[WHAT TO PRODUCE]
Copy each line below exactly.

Saved data entries:
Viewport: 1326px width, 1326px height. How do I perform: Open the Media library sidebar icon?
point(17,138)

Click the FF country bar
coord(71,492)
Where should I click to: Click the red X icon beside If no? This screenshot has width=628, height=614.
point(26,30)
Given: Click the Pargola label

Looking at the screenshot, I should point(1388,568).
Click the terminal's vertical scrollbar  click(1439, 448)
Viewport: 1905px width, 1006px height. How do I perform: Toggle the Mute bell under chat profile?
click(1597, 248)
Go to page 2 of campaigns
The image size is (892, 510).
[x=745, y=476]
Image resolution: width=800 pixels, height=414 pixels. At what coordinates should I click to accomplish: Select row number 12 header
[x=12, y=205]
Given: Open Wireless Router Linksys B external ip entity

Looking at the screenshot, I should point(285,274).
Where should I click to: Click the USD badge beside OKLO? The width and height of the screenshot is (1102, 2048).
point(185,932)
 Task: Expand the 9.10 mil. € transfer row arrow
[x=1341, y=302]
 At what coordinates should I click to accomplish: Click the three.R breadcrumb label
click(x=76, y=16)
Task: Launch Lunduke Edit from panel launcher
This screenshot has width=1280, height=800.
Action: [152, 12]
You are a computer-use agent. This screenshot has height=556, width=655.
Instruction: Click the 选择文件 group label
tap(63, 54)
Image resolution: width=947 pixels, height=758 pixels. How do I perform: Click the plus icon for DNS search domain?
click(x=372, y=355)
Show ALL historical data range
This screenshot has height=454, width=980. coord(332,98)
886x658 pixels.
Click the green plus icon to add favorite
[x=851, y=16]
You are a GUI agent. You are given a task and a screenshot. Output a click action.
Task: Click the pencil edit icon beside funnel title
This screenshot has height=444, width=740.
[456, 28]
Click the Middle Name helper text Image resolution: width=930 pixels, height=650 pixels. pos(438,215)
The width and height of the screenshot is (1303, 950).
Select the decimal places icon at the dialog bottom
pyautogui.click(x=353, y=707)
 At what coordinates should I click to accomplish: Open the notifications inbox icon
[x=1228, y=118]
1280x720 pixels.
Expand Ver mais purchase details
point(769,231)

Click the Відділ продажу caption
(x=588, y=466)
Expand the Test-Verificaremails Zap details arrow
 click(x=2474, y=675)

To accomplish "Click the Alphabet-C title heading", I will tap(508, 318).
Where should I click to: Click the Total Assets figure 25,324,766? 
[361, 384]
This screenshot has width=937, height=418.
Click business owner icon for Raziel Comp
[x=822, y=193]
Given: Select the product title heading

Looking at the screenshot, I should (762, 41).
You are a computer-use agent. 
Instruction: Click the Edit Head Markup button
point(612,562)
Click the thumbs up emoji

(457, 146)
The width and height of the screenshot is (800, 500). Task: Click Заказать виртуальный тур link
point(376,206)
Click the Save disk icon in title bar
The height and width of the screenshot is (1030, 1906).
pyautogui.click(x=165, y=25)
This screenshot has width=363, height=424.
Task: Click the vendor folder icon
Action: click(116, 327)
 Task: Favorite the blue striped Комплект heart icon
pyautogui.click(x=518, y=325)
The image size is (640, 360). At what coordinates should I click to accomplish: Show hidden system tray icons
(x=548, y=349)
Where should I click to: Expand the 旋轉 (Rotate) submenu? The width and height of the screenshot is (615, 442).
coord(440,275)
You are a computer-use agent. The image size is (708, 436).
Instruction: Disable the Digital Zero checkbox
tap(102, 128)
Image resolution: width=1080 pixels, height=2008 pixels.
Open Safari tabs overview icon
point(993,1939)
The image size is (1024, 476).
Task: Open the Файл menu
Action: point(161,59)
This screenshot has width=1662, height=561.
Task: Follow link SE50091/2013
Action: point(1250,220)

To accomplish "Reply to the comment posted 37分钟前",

[SOLVED PROBLEM]
Viewport: 1326px width, 1326px height. How do I perform: Open the Media library sidebar icon?
point(17,138)

Click the FF country bar
coord(71,492)
Where should I click to: Click the red X icon beside If no? This screenshot has width=628, height=614.
point(26,30)
Given: Click the Pargola label

Looking at the screenshot, I should point(1388,568).
Click the terminal's vertical scrollbar  click(1439, 448)
Viewport: 1905px width, 1006px height. How do I perform: Toggle the Mute bell under chat profile?
click(1597, 248)
Go to page 2 of campaigns
The image size is (892, 510).
[x=745, y=476]
Image resolution: width=800 pixels, height=414 pixels. At what coordinates should I click to accomplish: Select row number 12 header
[x=12, y=205]
Given: Open Wireless Router Linksys B external ip entity

Looking at the screenshot, I should point(285,274).
Where should I click to: Click the USD badge beside OKLO? The width and height of the screenshot is (1102, 2048).
point(185,932)
 Task: Expand the 9.10 mil. € transfer row arrow
[x=1341, y=302]
 At what coordinates should I click to accomplish: Click the three.R breadcrumb label
click(x=76, y=16)
Task: Launch Lunduke Edit from panel launcher
This screenshot has width=1280, height=800.
Action: [152, 12]
You are a computer-use agent. This screenshot has height=556, width=655.
Instruction: Click the 选择文件 group label
tap(63, 54)
Image resolution: width=947 pixels, height=758 pixels. How do I perform: Click the plus icon for DNS search domain?
click(x=372, y=355)
Show ALL historical data range
This screenshot has height=454, width=980. coord(332,98)
886x658 pixels.
Click the green plus icon to add favorite
[x=851, y=16]
You are a GUI agent. You are given a task and a screenshot. Output a click action.
Task: Click the pencil edit icon beside funnel title
This screenshot has height=444, width=740.
[456, 28]
Click the Middle Name helper text Image resolution: width=930 pixels, height=650 pixels. pos(438,215)
The width and height of the screenshot is (1303, 950).
Select the decimal places icon at the dialog bottom
pyautogui.click(x=353, y=707)
 At what coordinates should I click to accomplish: Open the notifications inbox icon
[x=1228, y=118]
1280x720 pixels.
Expand Ver mais purchase details
point(769,231)

Click the Відділ продажу caption
(x=588, y=466)
Expand the Test-Verificaremails Zap details arrow
 click(x=2474, y=675)

To accomplish "Click the Alphabet-C title heading", I will tap(508, 318).
Where should I click to: Click the Total Assets figure 25,324,766? 
[361, 384]
This screenshot has width=937, height=418.
Click business owner icon for Raziel Comp
[x=822, y=193]
Given: Select the product title heading

Looking at the screenshot, I should (762, 41).
You are a computer-use agent. 
Instruction: Click the Edit Head Markup button
point(612,562)
Click the thumbs up emoji

(457, 146)
The width and height of the screenshot is (800, 500). Task: Click Заказать виртуальный тур link
point(376,206)
Click the Save disk icon in title bar
The height and width of the screenshot is (1030, 1906).
pyautogui.click(x=165, y=25)
This screenshot has width=363, height=424.
Task: Click the vendor folder icon
Action: click(116, 327)
 Task: Favorite the blue striped Комплект heart icon
pyautogui.click(x=518, y=325)
The image size is (640, 360). At what coordinates should I click to accomplish: Show hidden system tray icons
(x=548, y=349)
Where should I click to: Expand the 旋轉 (Rotate) submenu? The width and height of the screenshot is (615, 442).
coord(440,275)
You are a computer-use agent. The image size is (708, 436).
Instruction: Disable the Digital Zero checkbox
tap(102, 128)
Image resolution: width=1080 pixels, height=2008 pixels.
Open Safari tabs overview icon
point(993,1939)
The image size is (1024, 476).
Task: Open the Файл menu
Action: point(161,59)
This screenshot has width=1662, height=561.
Task: Follow link SE50091/2013
Action: point(1250,220)

To accomplish "Reply to the comment posted 37分钟前",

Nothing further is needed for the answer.